Ruffa and Ai is a Philippine morning talk and lifestyle show on ABS-CBN which was aired from February 16 to October 23, 2009. The show is hosted by Ruffa Gutierrez and Ai-Ai delas Alas.

History
The then-morning talk show Boy & Kris was at the brink of cancellation due to its rival competitor SiS (through the triumvate of sisters Gelli de Belen and Janice de Belen and Carmina Villaroel) consistently topping the ratings slate. In January 2009, rumors were spreading that the show will be moving to late-night but later February 3, 2009, Boy Abunda and Kris Aquino then confirmed this rumor, which led to airing their final episode on February 13 and they announced that their show will be replaced by a new morning talk show hosted by "Two Queens".

Another teaser following the show's cancellation aired hinting who would be the new hosts of the new morning talk show. It was revealed that Ruffa Gutierrez (Binibining Pilipinas-World 1993 and Miss World 1993 Second Princess) and Ai-Ai de las Alas (Philippines' Comedy Concert Queen) are named the hosts of the show under the title Ruffa & Ai and premiered on February 16, 2009. In turn, Boy & Kris were moved to late-night and hosted the new showbiz-oriented news show SNN: Showbiz News Ngayon.

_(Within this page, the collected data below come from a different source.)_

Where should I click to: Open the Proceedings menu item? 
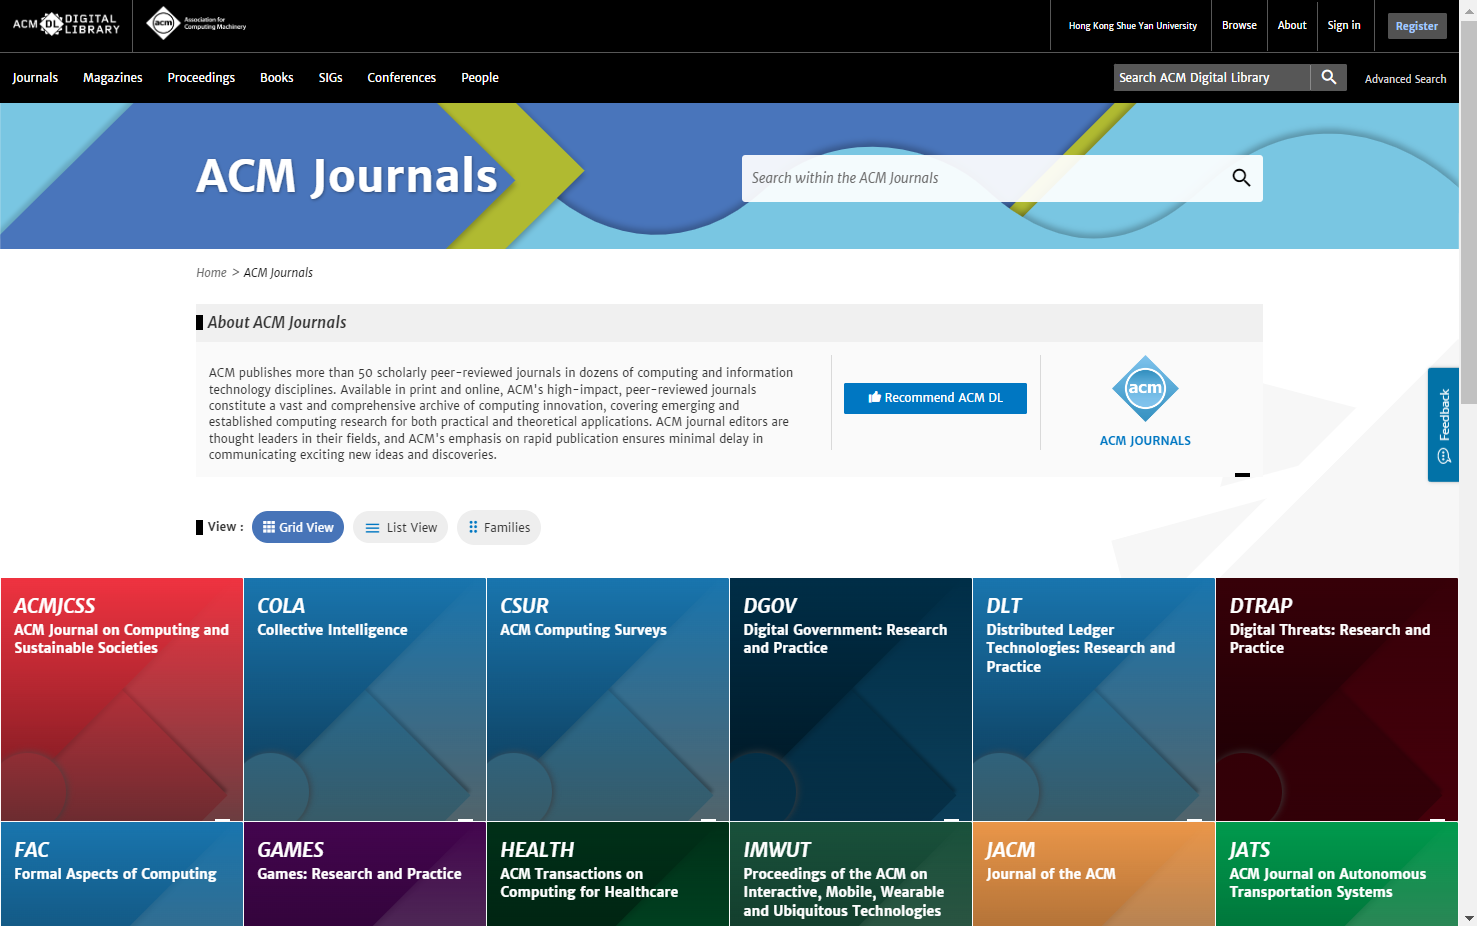(x=201, y=77)
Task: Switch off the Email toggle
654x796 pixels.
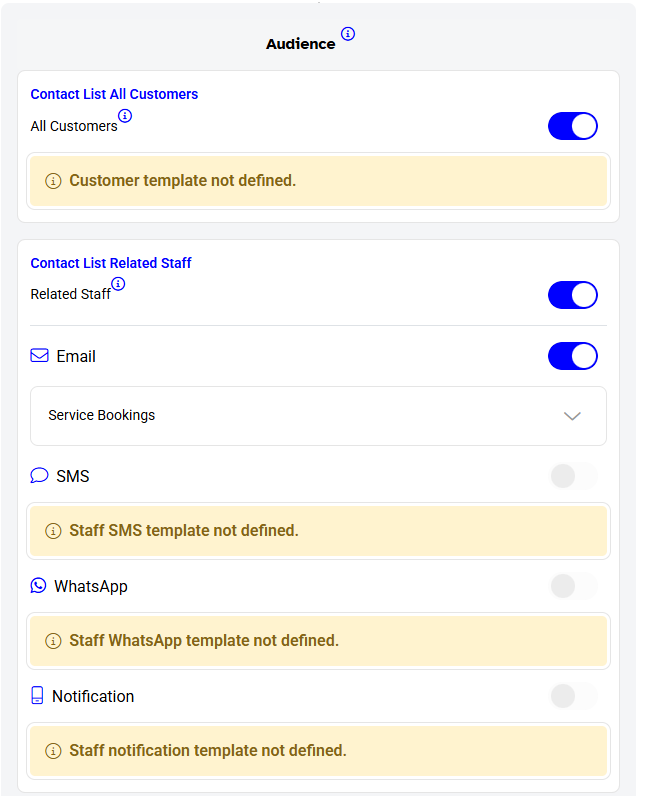Action: pyautogui.click(x=573, y=356)
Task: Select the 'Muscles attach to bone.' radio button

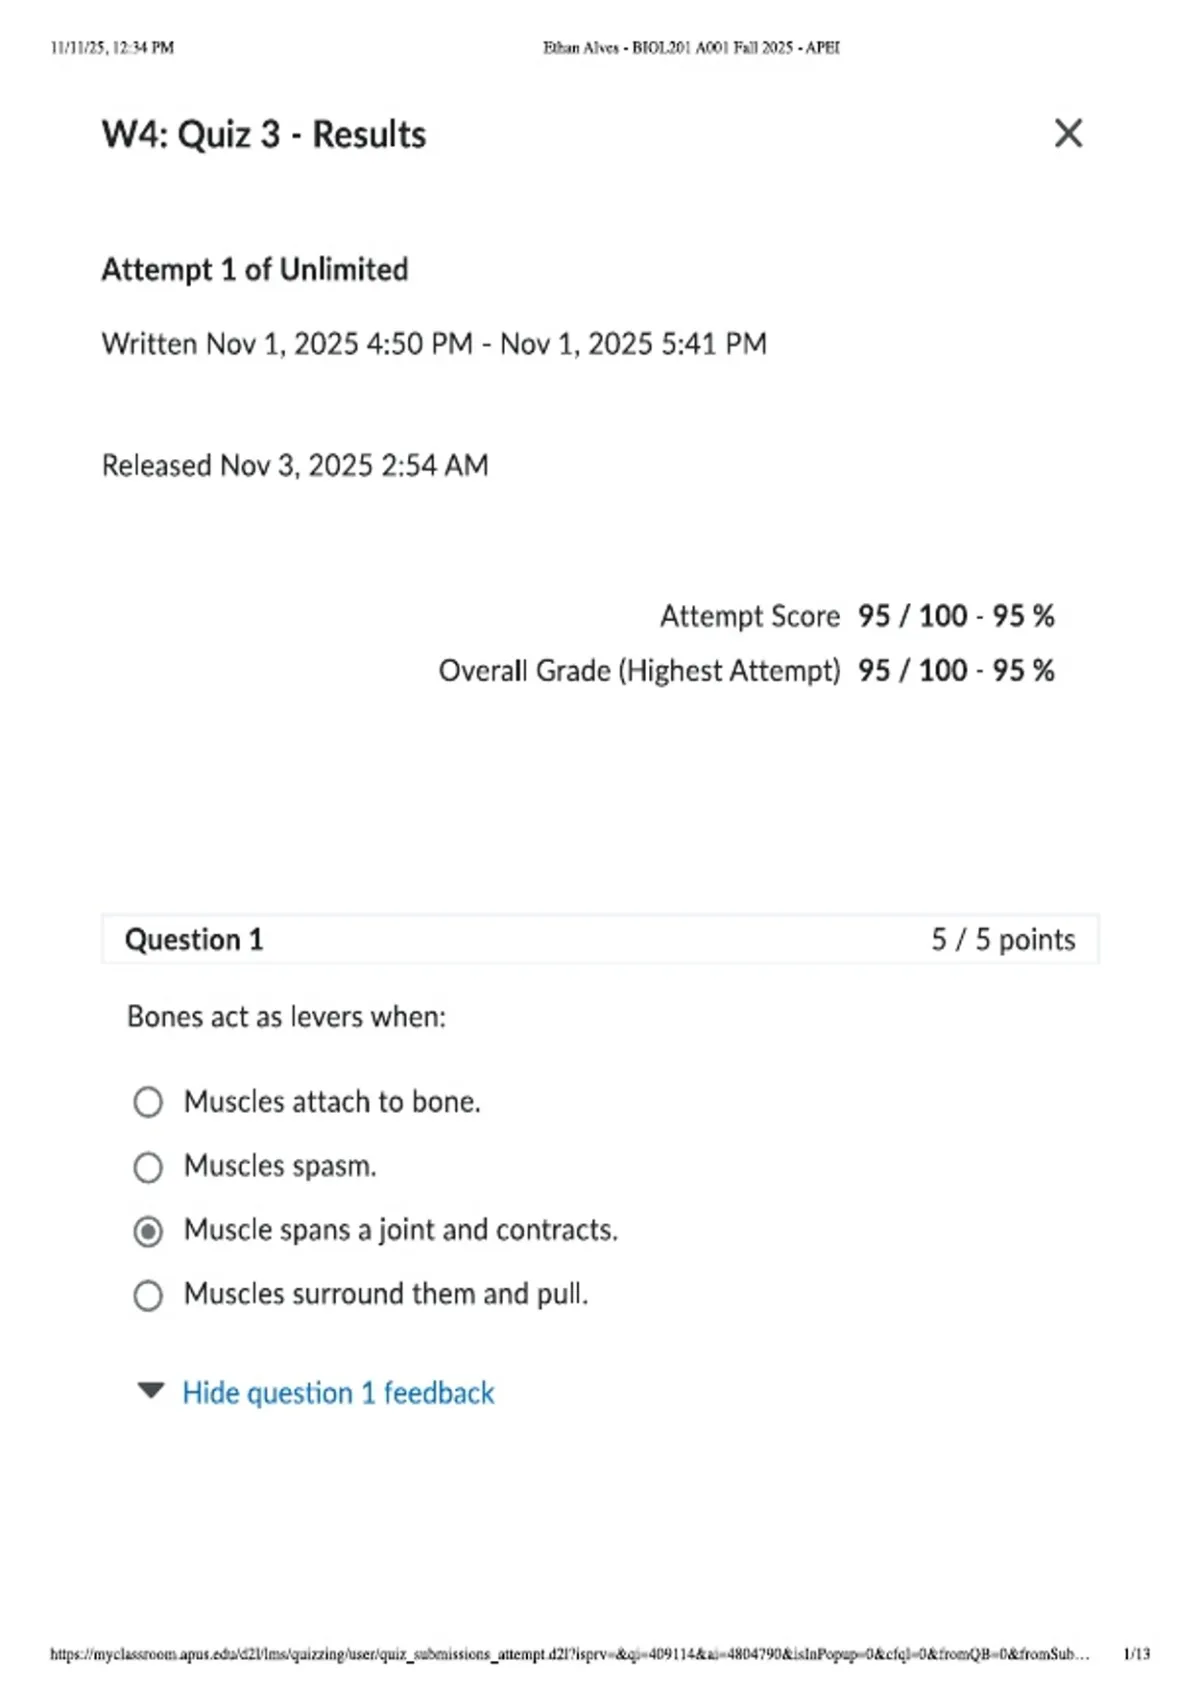Action: coord(148,1102)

In the first episode of the show, Abunda introduced the 2 of them in their new stints and featured KC Concepcion, Sarah Geronimo and Gabby Concepcion as its first guests. The show proved to be an instant success and topped the ratings game. It airs before Pilipinas, Game Ka Na Ba?, which is hosted by Edu Manzano.

In August 2009, the show was turned into a pre-pageant primer due to the airing of the Miss Universe 2009 pageant on the network, which featured Binibining Pilipinas-Universe 1994 and Miss Universe 1994 Top 6 finalist Charlene Gonzales as guest host substituting de las Alas. One of the notable segments of the show is the revival of Star Circle Quest: Search for the Kiddie Idol, which is on its third season. It named Bugoy Cariño as the Grand Kiddie Questor, with Izzy Canillo as the first runner-up and child stars Eros Espiritu, Xyriel Manabat and Fatty Mendoza in the Top 5. Current Gimme 5 member Brace Arquiza also joined in this contest.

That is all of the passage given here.